> Dropbox Error (429) This account's links are generating too much traffic and have been temporarily disabled!
If you can, leave the tab open for a while to keep seeding the file! (It's a torrent.)
Since it is a draft, the author's new link is the right one to read, since the torrent I posted might be out of date by the time you read this.
I also highly recommend reading about Edward O. Thorp. He was a friend of Claude Shannon, whom he frequented Las Vegas with, and used the IBM 704 (first mass produced computer with floating point ops) to explore blackjack game theory in ~1956.
To apply his research he borrowed $10,000 from someone with mob connections and won $11,000 in a single weekend.
He also developed the first wearable computer (for a specific definition of computer).
Sutton & Barto is the Bible for RL. Having it be freely available updated is wonderful!
I would like to read all the interesting fruit of RL in just one hour, can someone suggest a short book for someone with advanced maths skills?
Thanks a lot to the authors the book seems to be really interesting.
Edit: In page 25, an extended example: tic-tac-toe the rule to update the value of each state v(s)=v(s)+a(v(s')-v(s)) doesn't take into account that if in s' there is a winning strategy by the policy then previous values is also part of a winning strategy. So if v(s')=1 (win) then v(s)=1 (I can win).
In my very humble opinion, the author should digress a title to talk about this very important point.
The scenario you describe is if alhpa=1, and it would do poorly. Try thinking about games where the opponent doesn't play an optimal game.

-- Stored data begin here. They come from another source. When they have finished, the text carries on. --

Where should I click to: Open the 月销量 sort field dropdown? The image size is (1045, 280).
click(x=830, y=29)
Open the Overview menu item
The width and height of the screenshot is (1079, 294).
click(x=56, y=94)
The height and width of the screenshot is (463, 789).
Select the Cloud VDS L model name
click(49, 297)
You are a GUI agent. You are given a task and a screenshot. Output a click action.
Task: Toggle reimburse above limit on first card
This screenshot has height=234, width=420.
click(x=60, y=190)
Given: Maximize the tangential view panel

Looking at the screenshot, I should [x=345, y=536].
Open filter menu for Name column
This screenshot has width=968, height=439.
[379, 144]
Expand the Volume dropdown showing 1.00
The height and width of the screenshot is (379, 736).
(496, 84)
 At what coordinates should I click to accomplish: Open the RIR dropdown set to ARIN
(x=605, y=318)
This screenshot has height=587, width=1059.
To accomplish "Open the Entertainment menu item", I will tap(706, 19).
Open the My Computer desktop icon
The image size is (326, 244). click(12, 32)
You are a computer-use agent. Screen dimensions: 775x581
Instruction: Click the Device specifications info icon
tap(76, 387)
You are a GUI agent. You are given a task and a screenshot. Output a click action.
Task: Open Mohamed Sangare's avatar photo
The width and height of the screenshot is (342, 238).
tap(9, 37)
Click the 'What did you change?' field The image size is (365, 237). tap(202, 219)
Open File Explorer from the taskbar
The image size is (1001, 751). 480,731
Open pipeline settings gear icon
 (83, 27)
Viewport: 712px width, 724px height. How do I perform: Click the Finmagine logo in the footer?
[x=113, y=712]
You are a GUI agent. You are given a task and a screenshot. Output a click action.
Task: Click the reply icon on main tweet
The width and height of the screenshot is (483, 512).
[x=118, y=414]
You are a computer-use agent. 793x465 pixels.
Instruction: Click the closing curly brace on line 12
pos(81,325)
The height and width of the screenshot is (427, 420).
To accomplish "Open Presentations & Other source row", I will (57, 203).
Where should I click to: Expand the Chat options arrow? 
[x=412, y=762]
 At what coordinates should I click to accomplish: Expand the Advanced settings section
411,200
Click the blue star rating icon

Try thinking of stochastic environments.
Imagine a scenario where you play a game and the opponent plays poorly and you win; you then try and repeat the same thing again, this time the opponent has learnt from their mistakes and beats you. You'll keep playing the same losing move significantly more times because it worked that one time.
I don't know why everyone wants to second-guess the first chapter of the standard textbook in this space with what seems like no experience even thinking about this topic...
Don't get anything from it.
There is also information about the book on the author's page about it on his website:
The scope is generally about the same though, perhaps because it's intended to be used as a single-semester textbook, so there isn't a big expansion into areas of RL other than those covered in the first edition (e.g. POMDPs are only briefly mentioned).
Does anyone have a mirror?
edit: Most people like when natives correct their English.